On July 4, 1788, less than two weeks after the ratification of the U.S. Constitution, Americans celebrated with a "Federal Procession" through the streets of Philadelphia.
Founding Father Benjamin Rush, a signer of the 1776 Declaration of Independence, was an eyewitness to the celebration. (Rush was a medical doctor in Philadephia and is commonly referred to as the "Father of American Medicine.")
Dr. Benjamin Rush described the procession in a letter to his friend, Elias Boudinot (who later served as the director of the U.S. Mint).
Philadelphia
9th July, 1788My dear Friend,
The first thing that struck me in viewing the procession [in honor of the establishment of the Federal Government] was the occasion of it.

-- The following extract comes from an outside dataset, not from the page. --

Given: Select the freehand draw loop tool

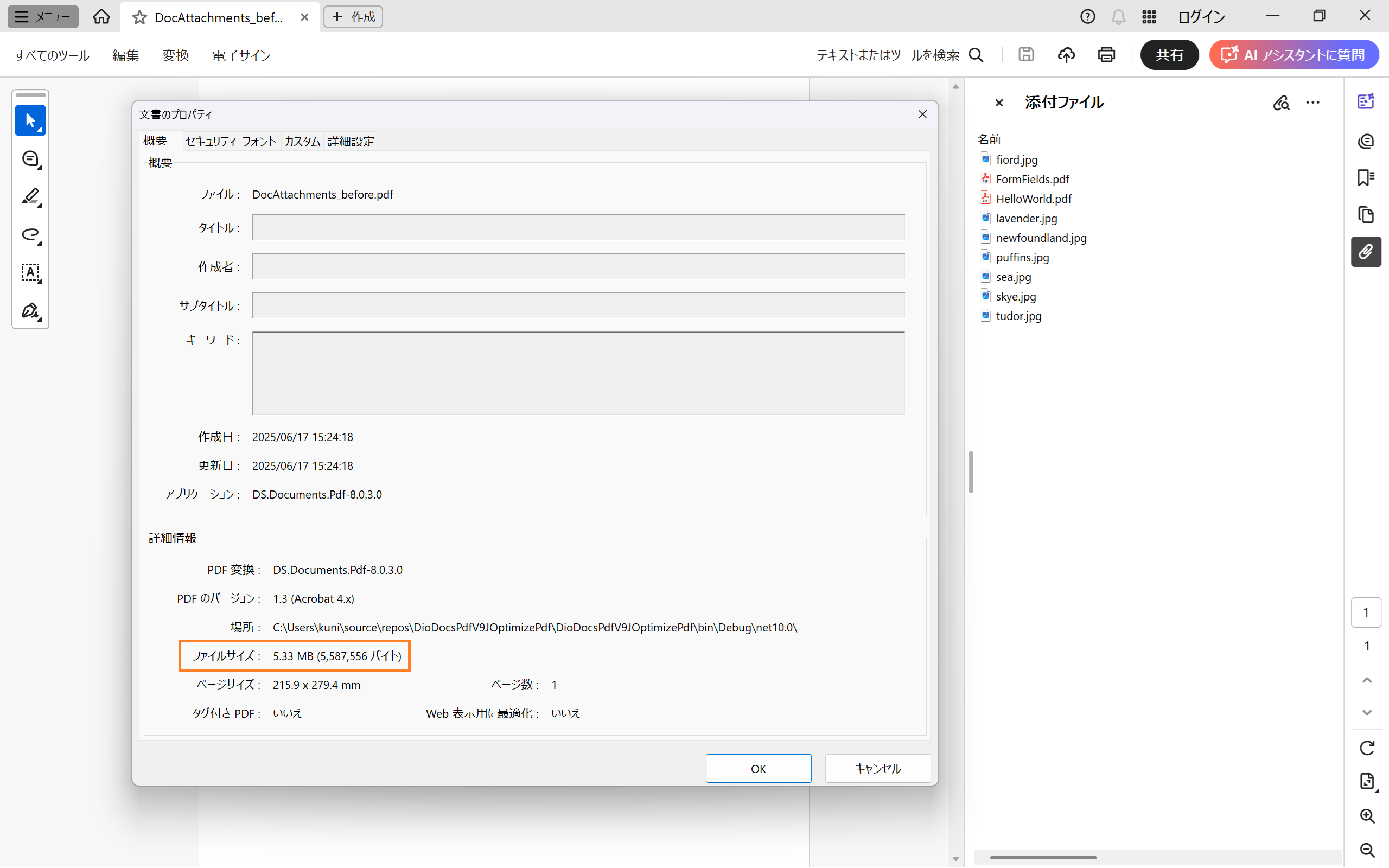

It was not to celebrate a victory obtained in blood over any part of our fellow creatures. No city reduced to ashes — no army conquered by capitulation — no news of slaughtered thousands brought the citizens of Philadelphia together.... It was to celebrate the birth of a free government, the objects of which were to lessen the number of widows and orphans by preventing the effusion of human blood, to save human nature from the disgraces and desolations of war, and to establish and extend the blessings of peace throughout the continent of America....

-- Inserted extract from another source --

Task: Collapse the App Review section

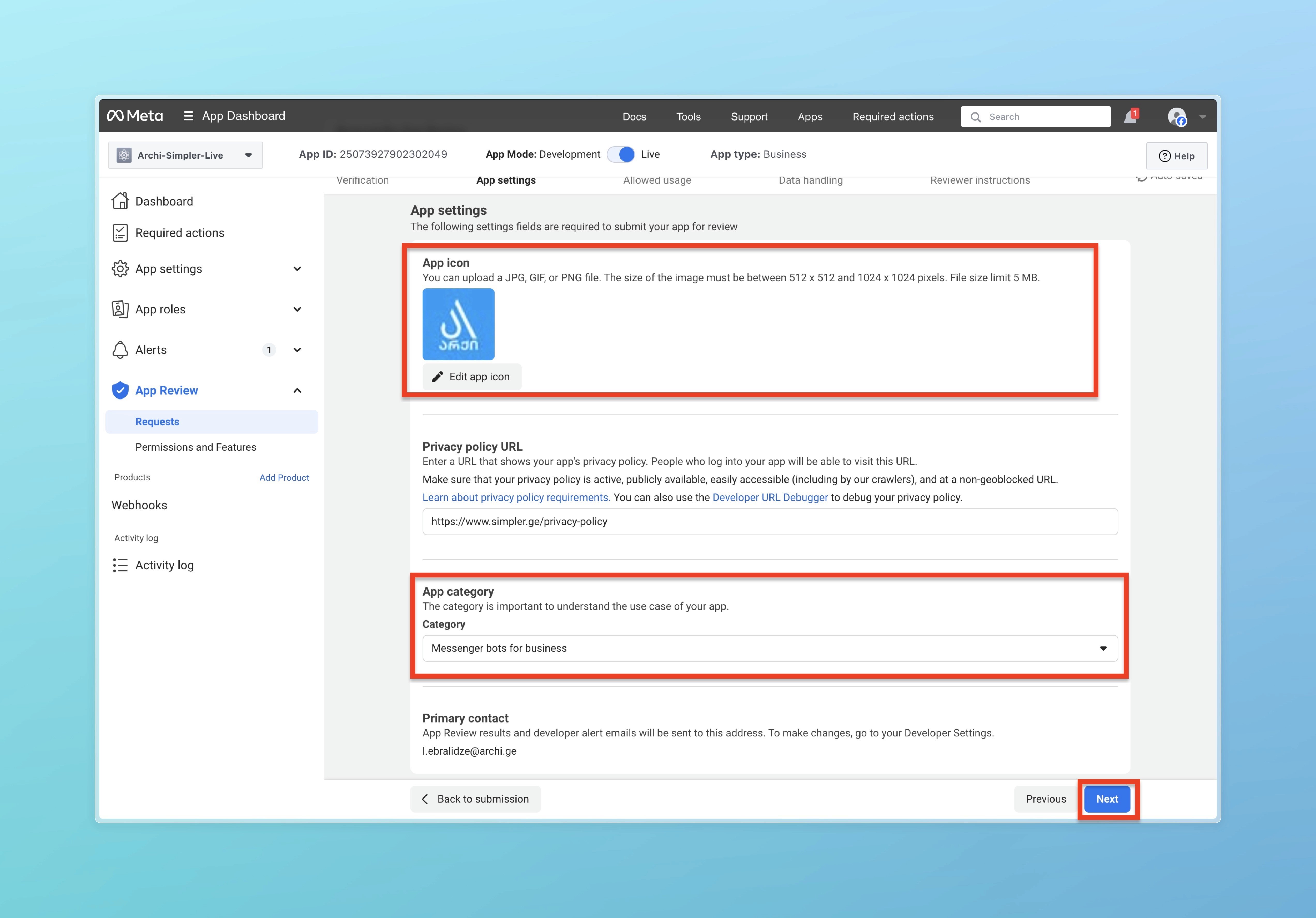Action: pyautogui.click(x=297, y=390)
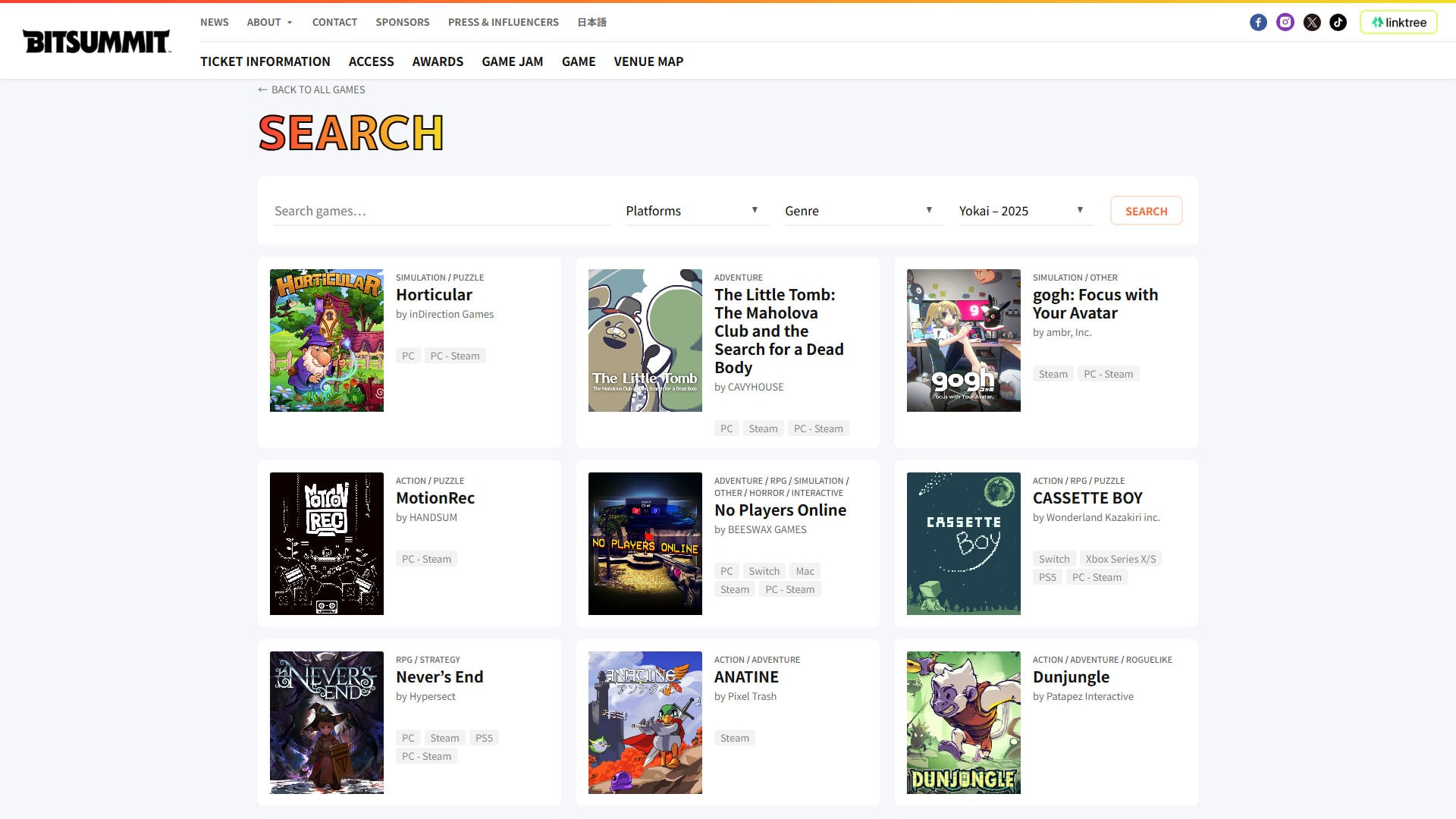Switch language to Japanese (日本語)
The image size is (1456, 819).
coord(592,22)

It was very remarkable that every countenance wore an air of dignity as well as pleasure. Every tradesman’s boy in the procession seemed to consider himself as a principal in the business. Rank for a while forgot all its claims, and Agriculture, Commerce, and Manufactures, together with the learned and mechanical Professions, seemed to acknowledge by their harmony and respect for each other that they were all necessary to each other and all useful in cultivated society....

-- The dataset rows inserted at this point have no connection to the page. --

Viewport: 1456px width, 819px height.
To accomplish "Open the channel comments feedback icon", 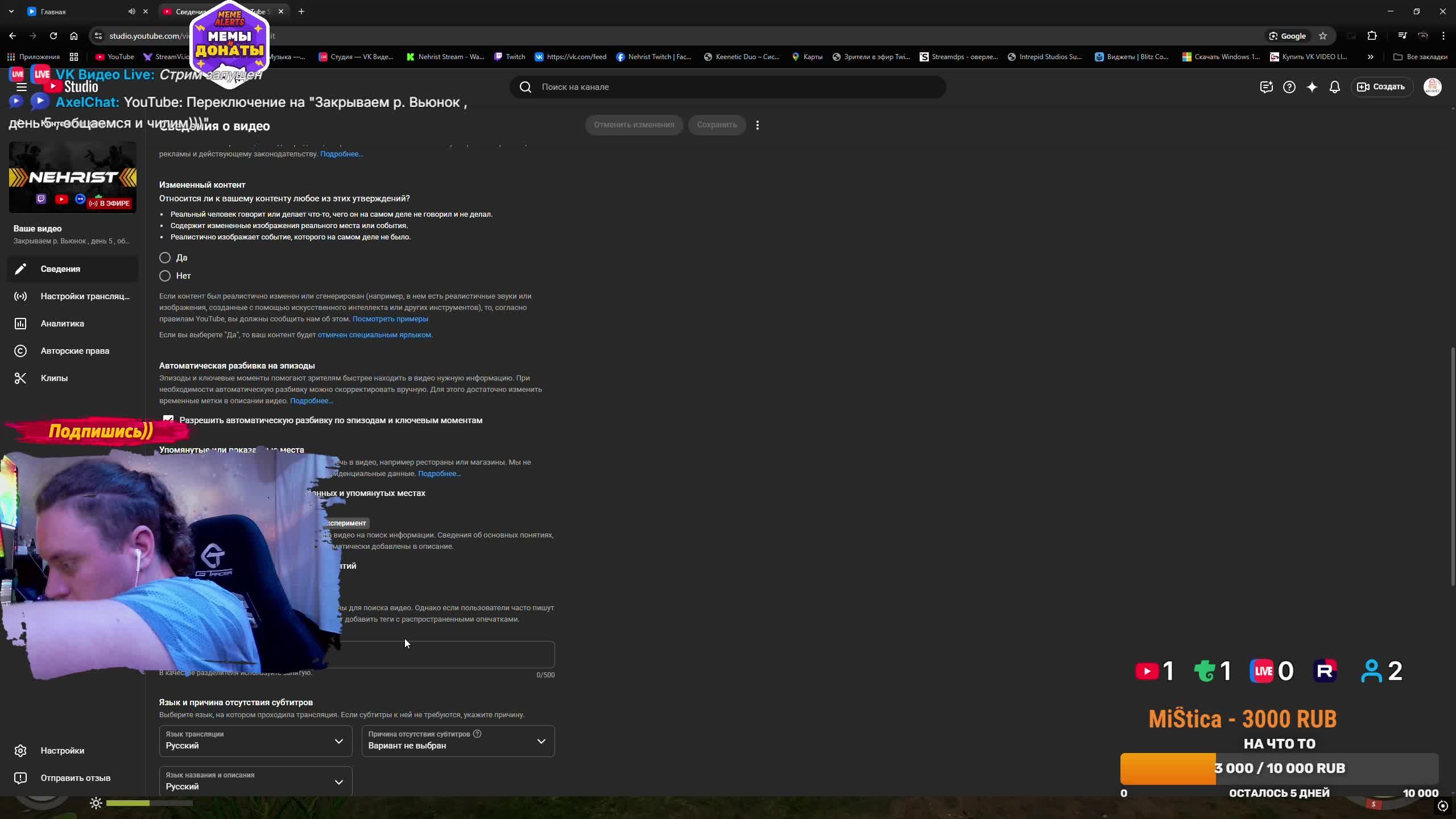I will point(1266,87).
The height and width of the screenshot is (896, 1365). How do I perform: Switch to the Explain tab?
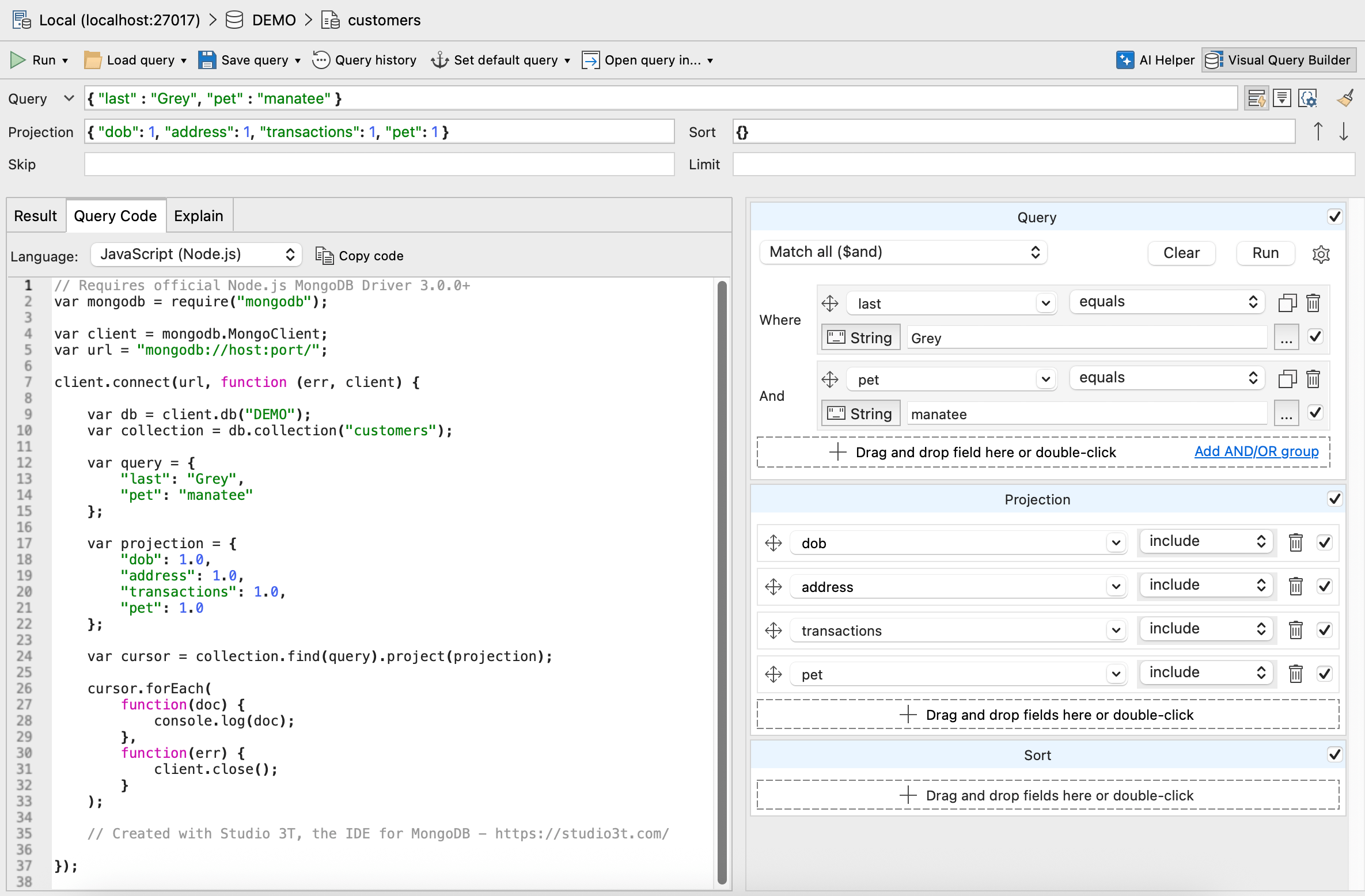coord(198,216)
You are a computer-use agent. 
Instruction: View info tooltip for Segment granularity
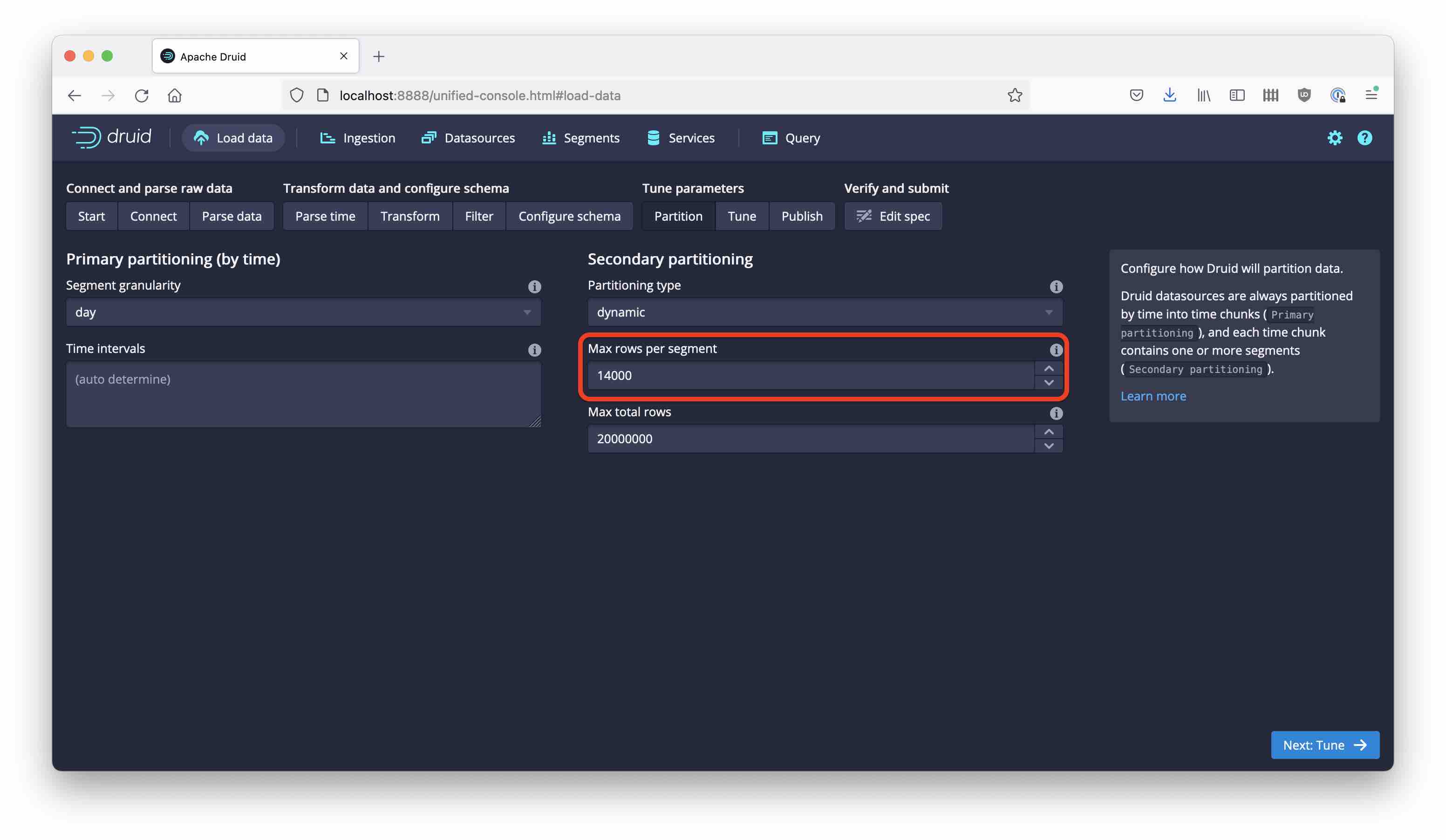[535, 287]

I need not suggest to you how much this mixture of the mechanical and learned professions in a public exhibition is calculated to render trades of all kinds respectable in our country. Farmers and tradesmen are the pillars of national happiness and prosperity....
The Clergy formed a very agreeable part of the procession. They manifested by their attendance their sense of the connection between religion and good government. They amounted to seventeen in number. Four and five of them marched arm in arm with each other to exemplify the Union. Pains were taken to connect ministers of the most dissimilar religious principles together, thereby to show the influence of a free government in promoting Christian charity....
It would be ungrateful not to observe that there have been...signs, in the course of the formation and establishment of this government, of heaven having favored [us]. The union of...[multiple] states in the adoption of the Constitution in less than ten months, under the influence of local prejudices, opposite interests, popular arts, and even the threats of bold and desperate men, is a solitary event in the history of mankind.
I do not believe that the Constitution was the offspring of inspiration, but I am as perfectly satisfied that the Union of the States, in its form and adoption, is as much the work of a Divine Providence as any of the miracles recorded in the Old and New Testament were the effects of a divine power.
’Tis done! We have become a nation.
(From The Letters Of Benjamin Rush, Volume I, published for The American Philosophical Society by Princeton University Press, 1951.)